An Agent Involved in the Community

Armstrong, like many busy insurance professionals in California, also finds time to be heavily involved in civic, community, and charitable activities and causes.

She is currently Chairman of the Victor Valley Chamber of Commerce; a member of the Executive Board of the Victor Valley College Foundation; and founder of the Apple Valley “Mud Run,” which this year attracted 1,300 participants and over the years has raised more than $415,000 for Apple Valley police activities. Armstrong’s insurance agency also has been the recipient of multiple “Small Business of the Year” area awards.

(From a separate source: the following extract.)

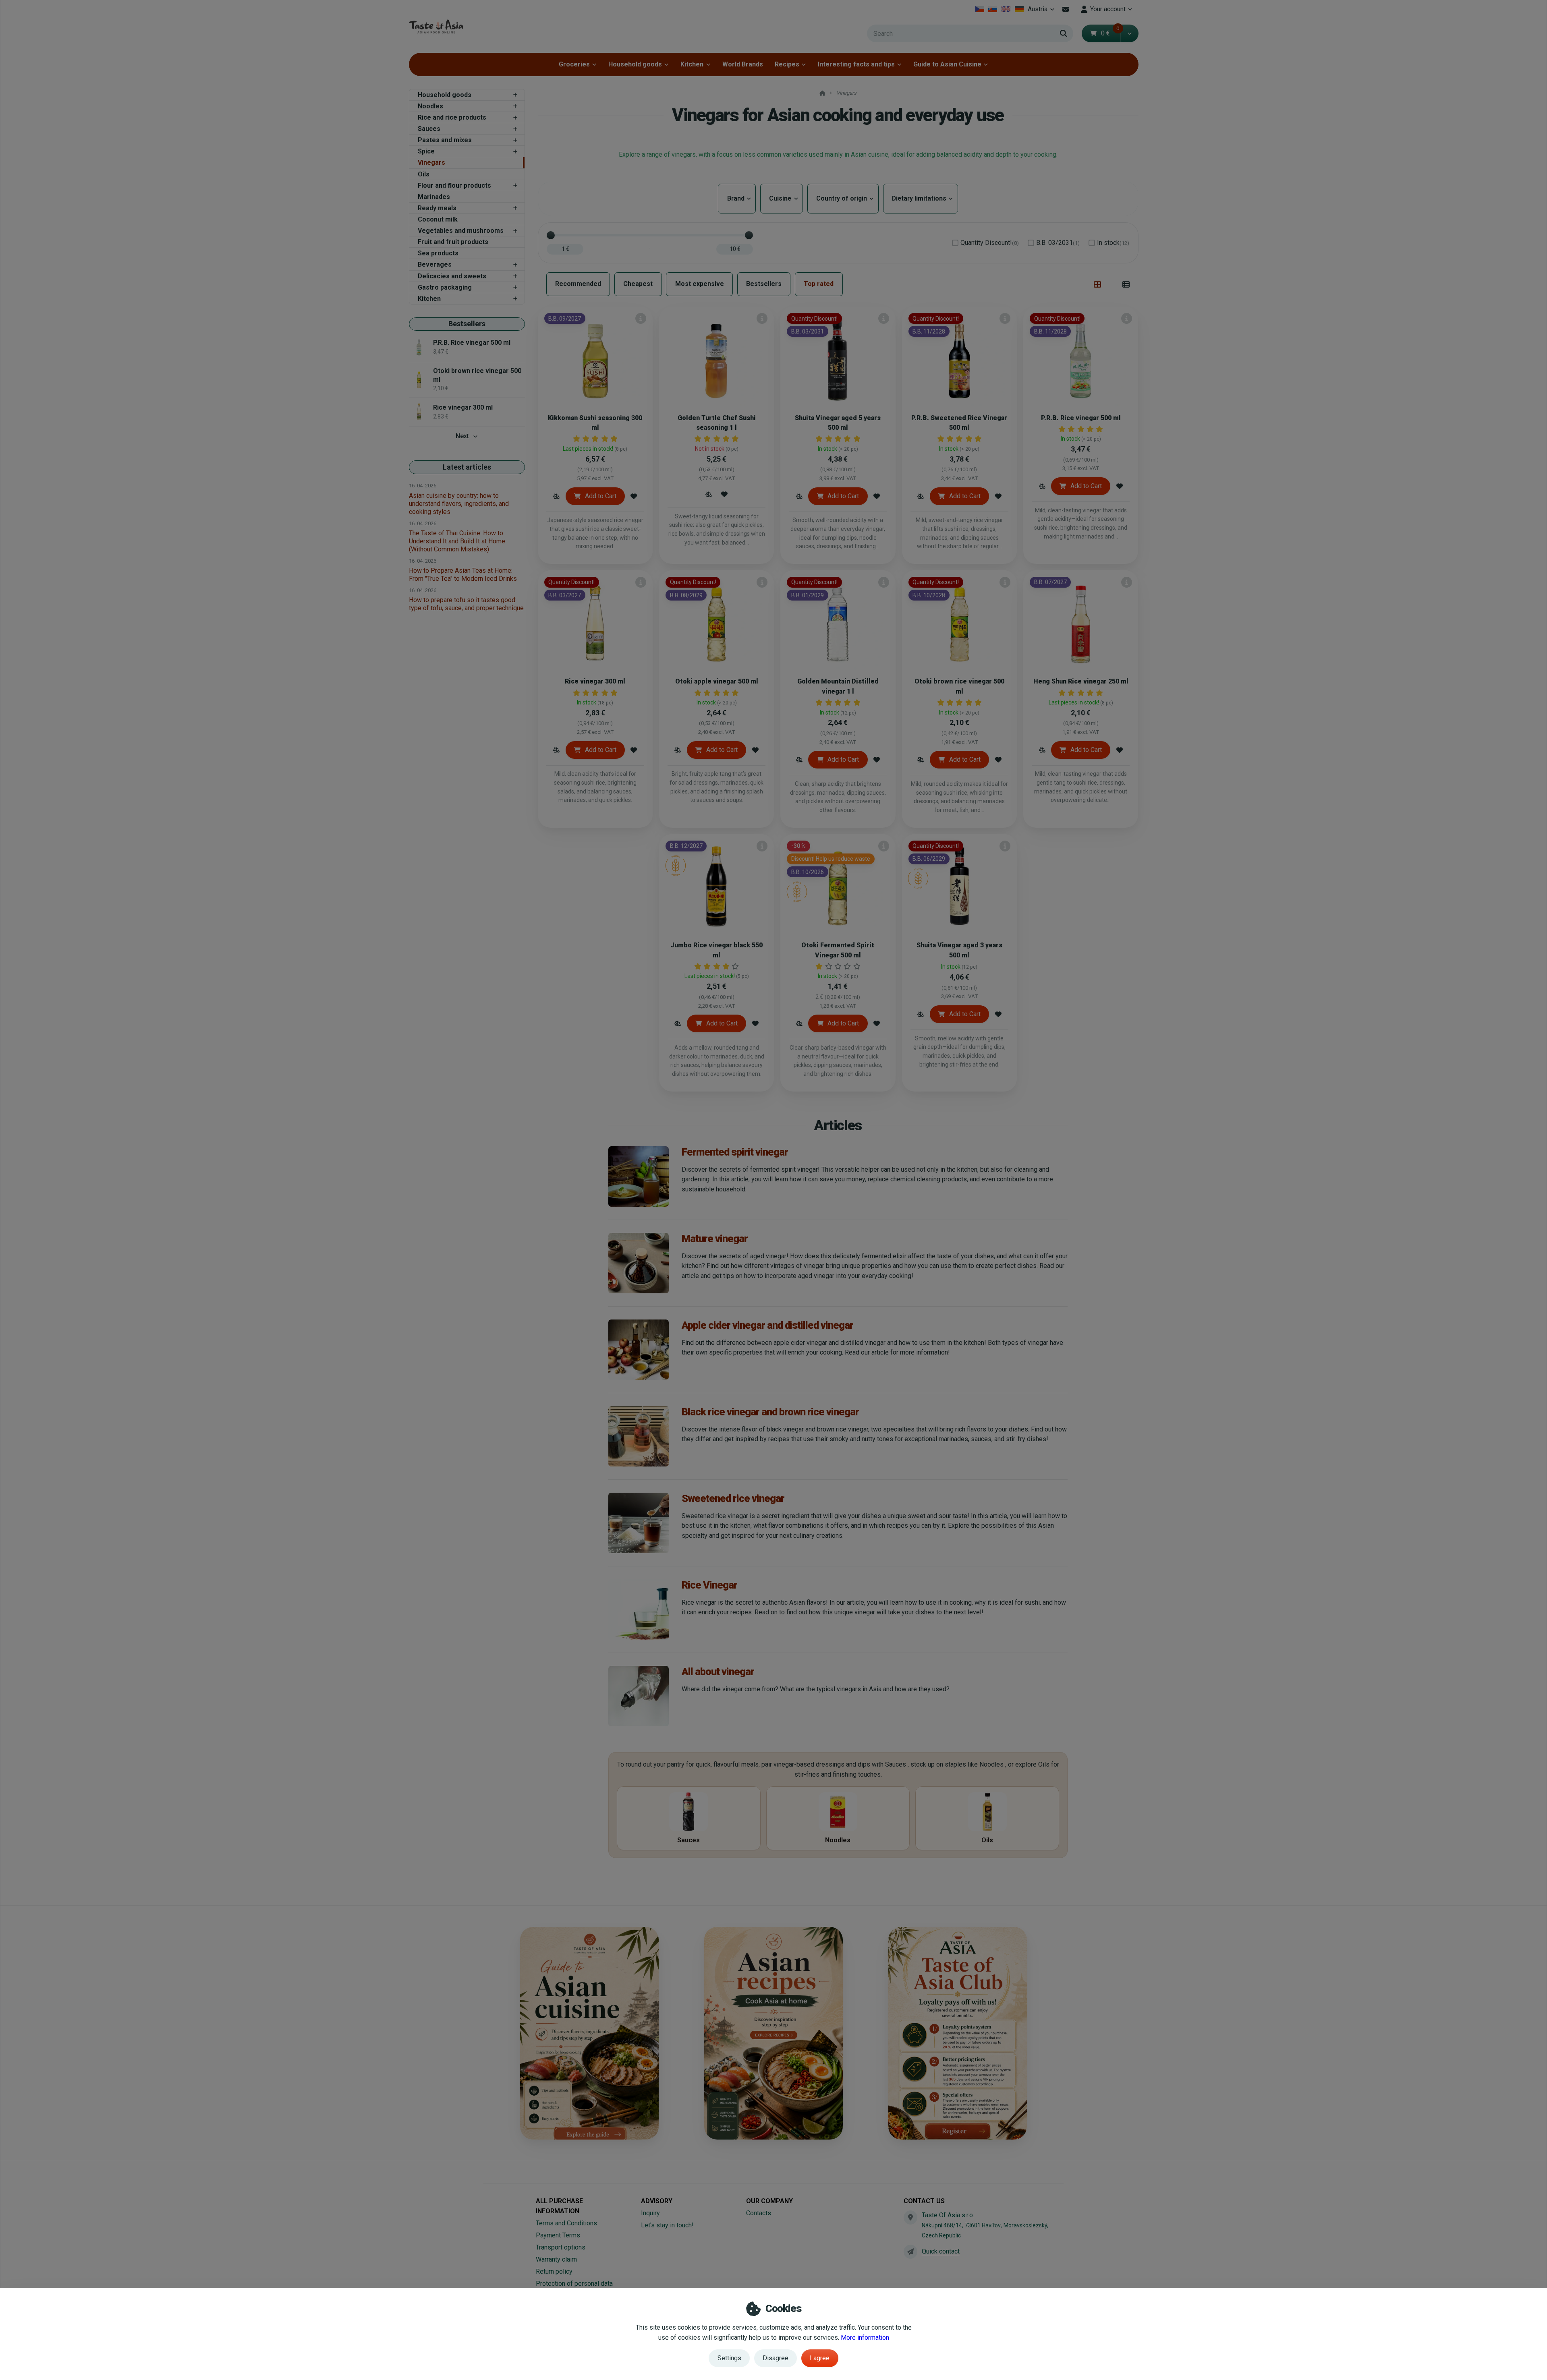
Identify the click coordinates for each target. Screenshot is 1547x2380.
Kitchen (691, 64)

“I will always find time for community service and charitable activities,” Armstrong says. “It’s my passion and my way of giving back to this community that I love so much.”

*Mark Toohey is an Agent and Community Liaison for the California Earthquake Authority, having recently retired from a distinguished 25-year career with Farmers Insurance. In his role with CEA, Mark meets with, and gives presentations to, California insurance agents and community groups about the importance of earthquake insurance.